I'm generally happy with paint on new cars upon delivery. In fact I find myself tapering off on car after after the first couple years of ownership (once it has it's door dings and rock chips, and scratches because they make me sad every time I detail). Do I still need to clay bar and polish the car before ceramic coating it myself (I have never done this but I was thinking to drive the car home and immediately do this to it).
I know... Paint correction is best, but if I don't care can I just wash then apply the ceramic coating? I'm more after protecting the paint than perfection.
Long post incoming... to answer your question succinctly, you don't have to clay bar your car if it doesn't need it, Run your fingertips along the paint and see if you feel foreign objects or dragging in the paint; there may be sections that do need to be claybar-ed, there may be areas that don't.
At the very least though; wash the car immaculately and use a solution of water and isopropyl alcohol to remove any polish, wax or oils. best, long-lasting results with ceramic coating come when you prepare the surface properly.

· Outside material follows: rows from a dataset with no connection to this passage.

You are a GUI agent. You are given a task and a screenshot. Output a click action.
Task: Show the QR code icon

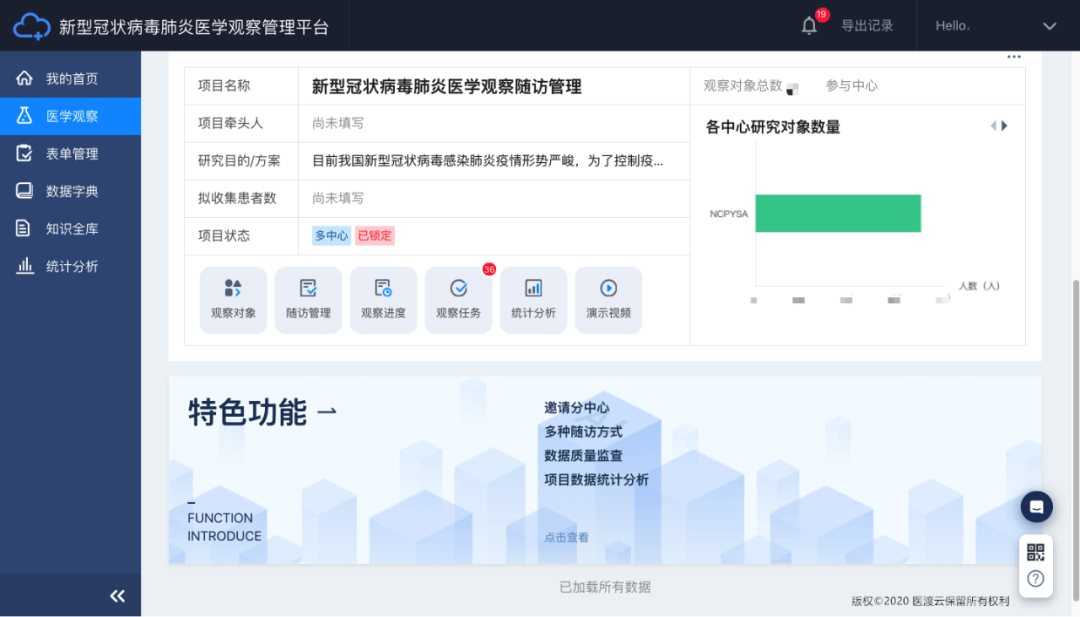tap(1035, 551)
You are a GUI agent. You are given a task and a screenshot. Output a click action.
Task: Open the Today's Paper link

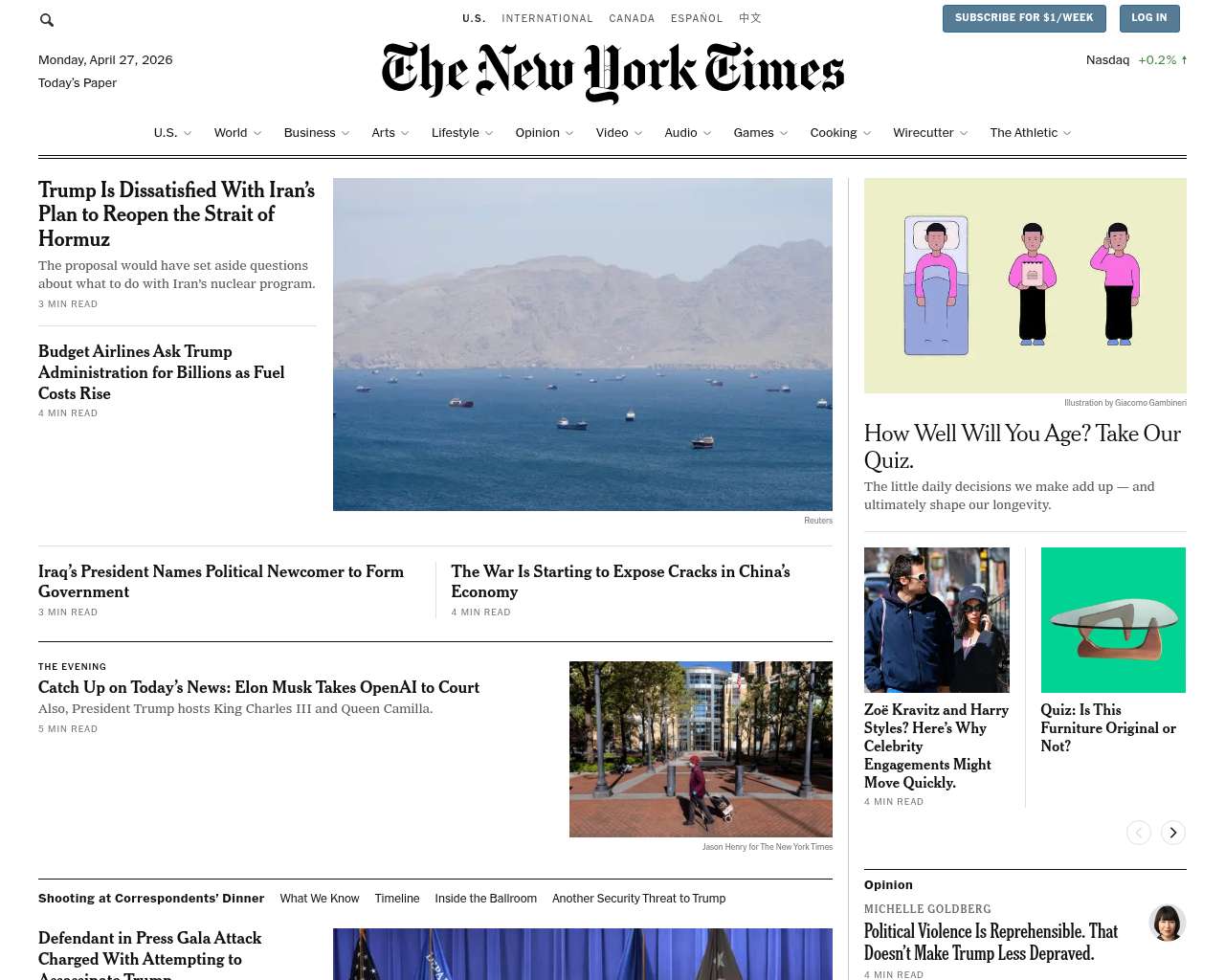78,83
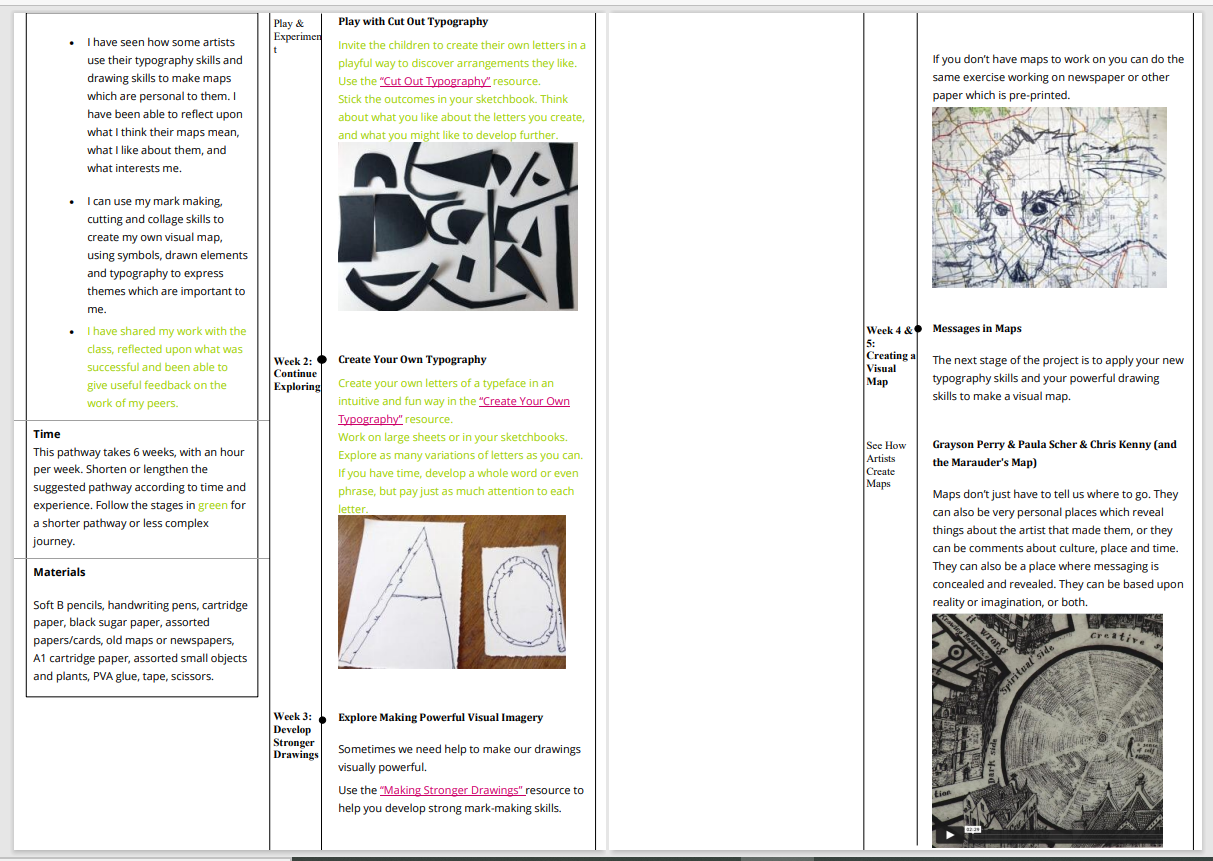The height and width of the screenshot is (861, 1213).
Task: Click the "Materials" section heading
Action: [x=59, y=572]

When I get my brand new 3, I don't plan on doing "paint correction" either unless there are some really messed up scratches.
Here is my DIY plan for after delivery (might have to take a day or two off work to do this):
A) After picking up car testing AC / braking / acceleration and road noise, drive car immediately home.
B) Wash car with pressure sprayer and some pink ph balanced soap. Move car to shaded protected garage.
C) Spot test for areas that need claybar. Perform claybar to remove any micro objects, iron, foreign materials. (My X actually had quite a bit of yellow bits in the clearcoat tha thad to be claybar-ed out.)
D) Meticulously spray down and wipe each surface with 25% Isopropyl Alcohol / 75% water solution, (use a new high quality microfiber towel.)
E) Install PPF on hood, headlamps, front bumper, side mirrors, fenders and rear trunk lip.
F) Areas that won't be covered with PPF (roof, doors, etc); begin to apply CQUK 3.0; wipe off; repeat for 2 coats
F) Let PPF dry overnight, check for bubbles and areas that need to be laid down flat.
G) Assuming PPF is dry and no bubbles; Apply CQUK 3.0 to PPF surface.
H) Apply CQ DLUX to any black trim areas and underside of car.
I) Jack up Model 3 (!! use special jackpad !!!)
J) Remove each wheel one by one using jack; clean with alcohol solution and apply CQ DLUX to outside and inside of the wheel.
K) While each tire is off; also apply CQ DLUX to the paint on the caliper behind each tire.
L) Place car in sun (assuming no chance of rain) for 24 hours to cure. (avoid water like the plague to avoid any water spots in the first week.)
M) At some point I will also apply CQUK to the interior door sills, but I know I'll be burnt out on this, so I'll break that part out to let me get the most protective elements in place.
N) Apply tint.... but that is going to be a whole other can of worms.